In a letter to Mendelblit, Attorney Amir Basha asked the attorney general whether he had been aware of permits received by the Israel Police to use NSO spyware to monitor the phones of Israeli journalists, whether he or someone on his behalf had authorized the firm to do so, and whether police had received authorization without a court order.

According to Tuesday’s report in Calcalist, a former Shin Bet official who was appointed Israel’s police chief was the first to make massive use of the system, which the police first bought in 2013, and it has since been used against a list of targets that includes protest leaders, politicians and others.

The report was the first indication that the spyware was being used against Israeli citizens, with investigations overseen only by the police, and the use of Pegasus made without a warrant or court order.

The Pegasus spyware allows its operators to remotely access mobile phones infected with the software. Sold to intelligence and law enforcement agencies across the world, the spyware exploits security vulnerabilities in Android and iPhone operating systems to gain access to the device's contents – from messages to photos.
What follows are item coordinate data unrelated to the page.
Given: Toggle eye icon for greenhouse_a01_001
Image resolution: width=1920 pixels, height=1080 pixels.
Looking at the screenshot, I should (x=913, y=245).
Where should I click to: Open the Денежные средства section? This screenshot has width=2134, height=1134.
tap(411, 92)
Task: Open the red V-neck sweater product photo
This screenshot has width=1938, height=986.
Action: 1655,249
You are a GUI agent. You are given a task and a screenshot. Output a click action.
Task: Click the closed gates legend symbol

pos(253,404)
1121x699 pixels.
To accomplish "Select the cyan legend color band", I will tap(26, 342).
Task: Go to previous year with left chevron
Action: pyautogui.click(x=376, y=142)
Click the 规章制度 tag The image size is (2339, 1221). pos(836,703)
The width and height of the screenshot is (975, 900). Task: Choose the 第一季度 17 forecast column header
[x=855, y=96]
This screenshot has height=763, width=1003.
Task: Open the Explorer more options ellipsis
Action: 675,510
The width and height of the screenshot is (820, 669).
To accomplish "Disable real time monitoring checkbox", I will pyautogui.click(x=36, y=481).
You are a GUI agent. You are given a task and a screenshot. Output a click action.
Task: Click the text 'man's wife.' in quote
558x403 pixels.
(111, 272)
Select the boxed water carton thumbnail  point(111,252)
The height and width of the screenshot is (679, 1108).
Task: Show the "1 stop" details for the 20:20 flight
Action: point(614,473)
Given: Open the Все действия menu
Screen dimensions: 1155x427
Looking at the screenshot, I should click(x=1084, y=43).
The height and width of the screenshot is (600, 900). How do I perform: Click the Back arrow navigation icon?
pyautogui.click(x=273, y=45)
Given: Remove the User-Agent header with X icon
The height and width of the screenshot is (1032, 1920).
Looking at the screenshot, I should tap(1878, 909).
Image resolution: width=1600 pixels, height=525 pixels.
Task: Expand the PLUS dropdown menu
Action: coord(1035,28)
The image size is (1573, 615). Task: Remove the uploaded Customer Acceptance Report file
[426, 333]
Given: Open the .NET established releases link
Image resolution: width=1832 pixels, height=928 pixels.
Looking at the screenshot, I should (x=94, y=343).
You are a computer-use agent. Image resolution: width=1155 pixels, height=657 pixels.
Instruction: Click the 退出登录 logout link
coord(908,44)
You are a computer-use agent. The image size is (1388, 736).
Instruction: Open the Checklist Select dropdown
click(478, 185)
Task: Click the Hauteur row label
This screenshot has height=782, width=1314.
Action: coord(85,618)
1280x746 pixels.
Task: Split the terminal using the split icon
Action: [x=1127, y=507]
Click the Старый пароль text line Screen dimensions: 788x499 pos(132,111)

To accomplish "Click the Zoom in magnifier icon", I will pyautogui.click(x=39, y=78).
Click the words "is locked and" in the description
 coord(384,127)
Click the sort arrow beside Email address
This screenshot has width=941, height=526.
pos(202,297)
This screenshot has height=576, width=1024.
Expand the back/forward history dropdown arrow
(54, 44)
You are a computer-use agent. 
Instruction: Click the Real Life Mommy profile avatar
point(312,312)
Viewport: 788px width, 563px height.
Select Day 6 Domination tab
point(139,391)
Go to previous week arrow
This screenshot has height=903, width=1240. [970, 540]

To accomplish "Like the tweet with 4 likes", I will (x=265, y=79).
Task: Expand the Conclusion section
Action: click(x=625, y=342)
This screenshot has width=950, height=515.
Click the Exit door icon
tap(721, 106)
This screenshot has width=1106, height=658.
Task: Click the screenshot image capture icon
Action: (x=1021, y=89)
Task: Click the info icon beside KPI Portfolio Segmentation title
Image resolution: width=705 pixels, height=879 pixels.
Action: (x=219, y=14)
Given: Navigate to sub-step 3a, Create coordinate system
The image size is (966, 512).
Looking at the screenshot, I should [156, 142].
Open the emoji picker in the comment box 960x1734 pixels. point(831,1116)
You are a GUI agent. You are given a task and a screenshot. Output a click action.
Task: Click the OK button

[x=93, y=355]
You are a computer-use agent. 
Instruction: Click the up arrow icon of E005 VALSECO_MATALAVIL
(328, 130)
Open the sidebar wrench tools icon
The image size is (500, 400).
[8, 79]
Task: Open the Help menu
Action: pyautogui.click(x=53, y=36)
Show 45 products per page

The program also enables to remotely activate the phone’s camera and microphone, without the victim's knowledge.

While Israel advances NSO’s technology abroad, it is known that Pegasus’ usage against Israelis is forbidden – especially for foreign clients. It has long been assumed Israel has no need for such a service as its Shin Bet very likely has such capabilities and does not need to outsource them to a private firm. If true, the report would show how the Shin Bet culture of secretive snooping has trickled into the police, who, unable to develop such tools on their own, turned to NSO to provide the service.

Israel has long helped advance the sale of NSO’s Pegasus and other offensive cyber services as part of what has been dubbed Israel’s “cyber diplomacy.” Among NSO’s most famous past clients are the UAE and reportedly Saudi Arabia, as well as India, Hungary, Mexico and more recently Poland, all countries that former Prime Minister Benjamin Netanyahu courted diplomatically. The Project Pegasus investigation, led by Paris-based NGO Forbidden Stories, to which Haaretz was also a partner, revealed the spyware was being used against journalists and human rights activists across the world.